Casi imbatible en su octavo feudo en trece años

OURENSE

Jugar como local en ocho campos distintos en un período de trece años no parece ser un lastre para el Universidad de Las Palmas. El conjunto grancanario, rival del Ourense el viernes, es uno de los equipos más sólidos en su feudo y su estadística de cinco victorias y dos empates sólo es mejorada a día de hoy por el líder Deportivo B.

Precisamente los colegiales han vuelto a cambiar este año de localización para sus partidos oficiales, regresando a Las Palmas para jugar en el Pepe Gonçalves, que por lo visto hasta la fecha no se les está dando nada mal. Así pusieron fin a un periplo que los llevó a otras localidades de la isla, en un periplo que iniciaron en 1994, año de su fundación, cuando utilizaron el campo de Barranco Seco.

Casi de inmediato, al año siguiente tuvieron que mudarse al campus de Tafira, pero el recinto universitario se les quedó pequeño con sus consecutivos ascensos, hasta escalar a la Segunda División. Por aquel entonces no les permitieron disputar los partidos ligueros en superficie sintética y tuvieron que emigrar a Maspalomas, donde la hierba natural de San Fernando sí contó con el beneplácito de la Liga de Fútbol Profesional.

Aunque finalmente la Unión Deportiva Las Palmas tuvo que compartir campo con el Uni, en el mítico Estadio Insular, también tuvieron que desplazarse a Tamaraceite, donde actuaron en el Juan Guedes durante unos meses, antes de llegar al Alfonso Silva de La Ballena, en unas instalaciones que todavía utilizan para entrenar y en las que precisamente está ejercitándose ahora el Ourense durante su concentración en la isla.

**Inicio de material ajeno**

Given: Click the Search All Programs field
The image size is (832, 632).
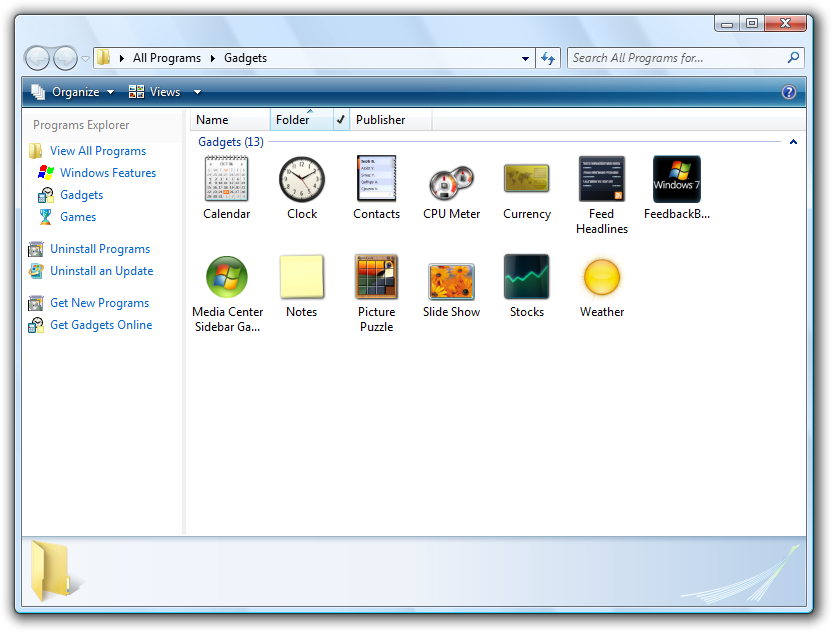Looking at the screenshot, I should click(678, 58).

En esa última etapa, los universitarios también llegaron a pisar la hierba del reluciente Estadio de Gran Canaria, nueva punta de lanza de las instalaciones deportivas de la zona, si bien, su coincidencia con la Unión en esta sede ha sido también efímera.

Con todo, salta a la vista que el plantel de Tino Luis Cabrera se desenvuelve con comodidad ante su público y es un enemigo muy difícil de batir para cualquier visitante, pese a que otros condicionantes le pueden resultar más incómodos, como es el hecho de jugar los partidos por la tarde.

No se le da nada bien el horario vespertino a los isleños y algunos de sus aficionados protestaban por el hecho de que se fijara el horario de las cinco de la tarde para el encuentro del viernes. Además, el Ourense ha sido capaz de forzar dos empates en sus últimas visitas, mientras que su única victoria data de la campaña 99/2000.